De acuerdo a estimaciones preliminares del Banco Interamericano de Desarrollo, las exportaciones de América Latina al mundo proyectan un crecimiento de un 29% en 2010, alcanzando aproximadamente 853 mil millones de dólares, y revirtiendo así de manera casi completa la caída de 23% experimentada en 2009.
La participación del comercio intrarregional en el comercio total de América Latina alcanzó en 2010 aproximadamente el 17.5%, ligeramente inferior al nivel de 17.8 % del año previo.
La marcada caída en las exportaciones que se iniciara con la crisis financiera global, en octubre de 2008, comenzó a ser revertida ya hacia finales de 2009, y la evolución de las exportaciones fue sostenidamente positiva en general para estos países desde entonces.

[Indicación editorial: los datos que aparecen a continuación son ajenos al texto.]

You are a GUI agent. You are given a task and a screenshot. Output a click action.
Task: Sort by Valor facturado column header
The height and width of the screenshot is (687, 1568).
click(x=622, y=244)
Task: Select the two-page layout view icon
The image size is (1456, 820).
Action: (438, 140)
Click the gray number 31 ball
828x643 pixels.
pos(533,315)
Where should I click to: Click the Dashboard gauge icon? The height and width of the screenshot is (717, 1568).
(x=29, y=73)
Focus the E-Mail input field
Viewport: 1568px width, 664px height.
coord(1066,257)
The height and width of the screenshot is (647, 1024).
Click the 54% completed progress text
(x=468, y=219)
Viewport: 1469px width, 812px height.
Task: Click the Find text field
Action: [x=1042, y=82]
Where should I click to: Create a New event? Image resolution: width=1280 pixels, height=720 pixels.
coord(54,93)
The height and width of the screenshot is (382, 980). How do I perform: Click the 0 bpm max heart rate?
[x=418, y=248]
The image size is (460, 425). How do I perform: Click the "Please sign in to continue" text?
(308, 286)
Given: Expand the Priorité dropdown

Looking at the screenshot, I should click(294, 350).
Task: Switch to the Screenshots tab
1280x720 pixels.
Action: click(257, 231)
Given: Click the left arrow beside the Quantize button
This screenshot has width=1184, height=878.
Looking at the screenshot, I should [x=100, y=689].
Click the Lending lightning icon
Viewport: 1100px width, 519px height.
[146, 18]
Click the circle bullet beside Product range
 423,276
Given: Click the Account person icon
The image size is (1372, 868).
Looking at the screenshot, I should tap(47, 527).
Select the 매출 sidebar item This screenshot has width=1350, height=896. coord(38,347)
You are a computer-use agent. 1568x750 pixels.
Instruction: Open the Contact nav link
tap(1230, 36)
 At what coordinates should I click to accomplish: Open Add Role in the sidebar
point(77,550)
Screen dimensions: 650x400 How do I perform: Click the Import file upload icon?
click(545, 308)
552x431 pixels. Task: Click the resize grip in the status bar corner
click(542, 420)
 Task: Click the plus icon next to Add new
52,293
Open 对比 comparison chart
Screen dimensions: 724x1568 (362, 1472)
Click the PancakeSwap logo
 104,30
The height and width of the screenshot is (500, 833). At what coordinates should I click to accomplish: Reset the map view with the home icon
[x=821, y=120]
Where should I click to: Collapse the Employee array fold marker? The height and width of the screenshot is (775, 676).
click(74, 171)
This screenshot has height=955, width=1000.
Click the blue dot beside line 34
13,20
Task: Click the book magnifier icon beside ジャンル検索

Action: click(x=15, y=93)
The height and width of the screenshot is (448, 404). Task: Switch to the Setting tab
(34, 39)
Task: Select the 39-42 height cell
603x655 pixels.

La integración Sur-Sur, especialmente el comercio con China, parece haber compensado la demanda débil de los países desarrollados.
El documento establece que en total, las exportaciones de América Latina a China crecieron cerca de un 50% si se las compara con sus niveles de 2009. En particular en los casos de Brasil y Chile, las exportaciones a China parecen no haber sido afectadas durante el periodo de crisis en la misma medida en que lo fueron las destinadas al resto del mundo, y de hecho muestran crecimiento para algunos meses.
Aún cuando en total estos resultados parecen mostrar una fuerte recuperación en las exportaciones, ésta es frágil y depende de un número de factores externos.
El BID advirtió que si Estados Unidos experimentara crecimiento más lento de lo esperado, o si llegara a ocurrir una profundización de la crisis de deuda en la zona del Euro, la demanda por exportaciones regionales volvería a caer.
Si bien, como se mencionara anteriormente, la diversificación hacia el mercado chino ayudó a mitigar la reciente crisis, un empeoramiento de la recesión a nivel global o una desaceleración prolongada probablemente reducirían la demanda china por los bienes primarios de la región, destacó.